### [Work required]
When you reproduce these records, keep every word exactly and drop the images.

### [Materials provided]
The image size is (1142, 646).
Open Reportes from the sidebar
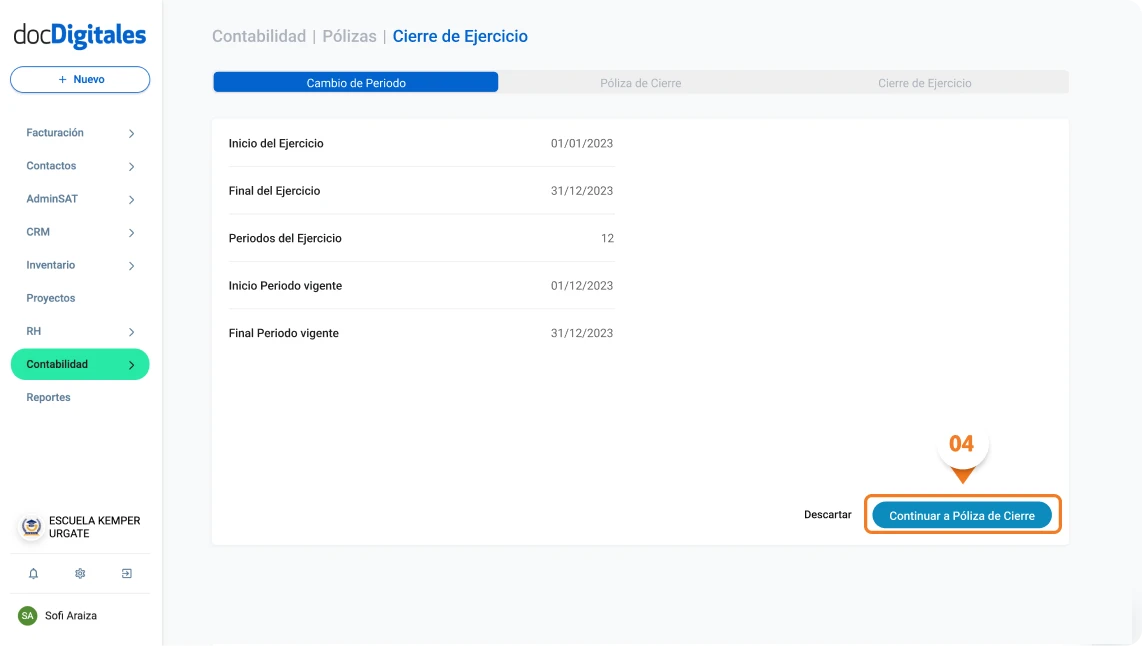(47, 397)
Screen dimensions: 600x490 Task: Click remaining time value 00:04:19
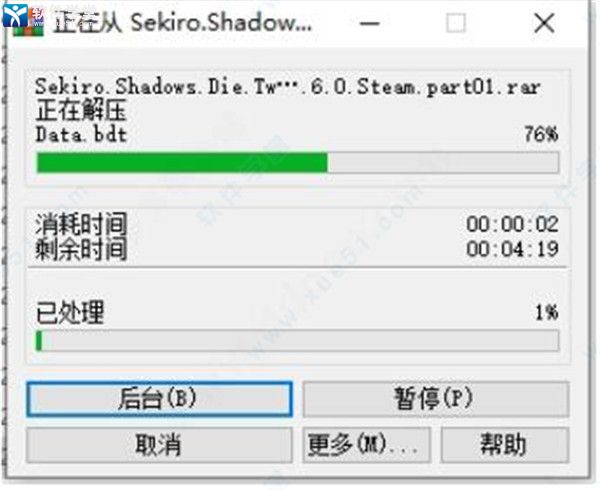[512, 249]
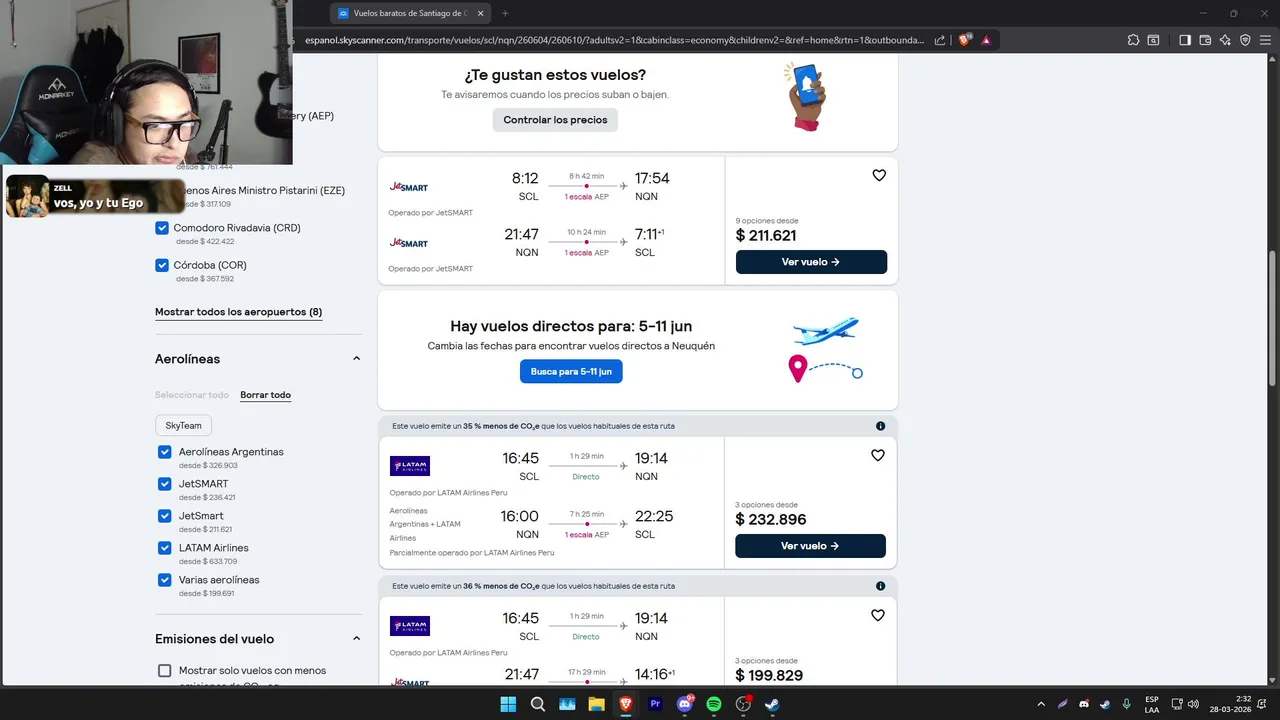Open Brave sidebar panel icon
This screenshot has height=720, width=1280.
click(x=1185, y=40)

### [Result of the task]
The image size is (1142, 646).
Open Reportes from the sidebar
(47, 397)
Screen dimensions: 600x490 Task: Click remaining time value 00:04:19
[512, 249]
Open Brave sidebar panel icon
This screenshot has height=720, width=1280.
click(x=1185, y=40)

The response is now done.